- Born: July 2, 1933 Montreal, Quebec, Canada
- Died: February 11, 2014 (aged 80) London, Ontario, Canada
- Occupations: journalist, writer
- Known for: Global News anchor, Toronto Star columnist

= Peter Desbarats =

Canadian author, playwright and journalist (1933–2014)

Peter Hullett Desbarats, OC (July 2, 1933 – February 11, 2014) was a Canadian author, playwright and journalist. He was also the dean of journalism at the University of Western Ontario (1981–1997), a former commissioner in the Somalia Inquiry and a former Maclean-Hunter chair of Communications Ethics at Ryerson University in Toronto, Ontario.

Until his death from Alzheimer's disease, he lived in a heritage home with his actress wife Hazel in the East Woodfield Heritage Conservation District in London, Ontario.

==Early life==
Peter Desbarats was born on July 2, 1933 to Hullett Desbarats (1909-1963), a descendant of the printer and publisher George-Édouard Desbarats by way of his son Hullet Charles Henri Desbarats) and Margaret Rettie. The family lived on Connaught Avenue in the Notre-Dame-de-Grâce neighbourhood of Montreal, where Peter attended Loyola High School.

==Career==

Before he was appointed dean of UWO's journalism school, which he successfully fought to save in the 1990s when UWO wanted to discontinue the program, he worked as a print and television journalist for 30 years, starting as a copy boy with the Canadian Press, Canada's national news co-operative, in his home town of Montreal.

Desbarats worked in London's Fleet Street for Reuters news agency, as a political reporter and foreign correspondent for the Montreal Star and as national affairs columnist for the Toronto Star. In the 1960s and early 1970s he hosted the supper-hour news and current affairs show on Montreal television station CBMT, and in the 1970s was co-anchor and Ottawa Bureau Chief for the Global Television Network, winning the 1977 ACTRA Award for best news broadcaster.

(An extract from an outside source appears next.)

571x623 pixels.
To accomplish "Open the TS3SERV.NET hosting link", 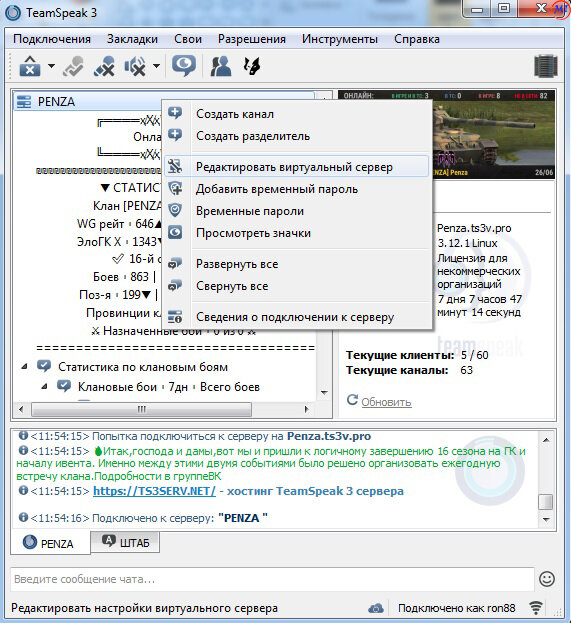I will [154, 491].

Desbarats wrote 13 books, including René: A Canadian in Search of Country, a best-selling biography of René Lévesque; Somalia Cover-Up: A Commissioner's Journal, a book about his stint on the Somalia Inquiry;, and Guide to Canadian News Media, a standard journalism text; as well as several children's books and a 2002 stage play, Her Worship, about controversial London mayor Dianne Haskett. With the cartoonist Aislin, he co-wrote one of the first books of comics history in Canada, The Hecklers: A History of Canadian Political Cartooning and a Cartoonists' History of Canada. He was later a contributor to The Globe and Mail, the Ottawa Citizen and The London Free Press, as well as an active community volunteer in London.

In 2006, he was made an Officer of the Order of Canada.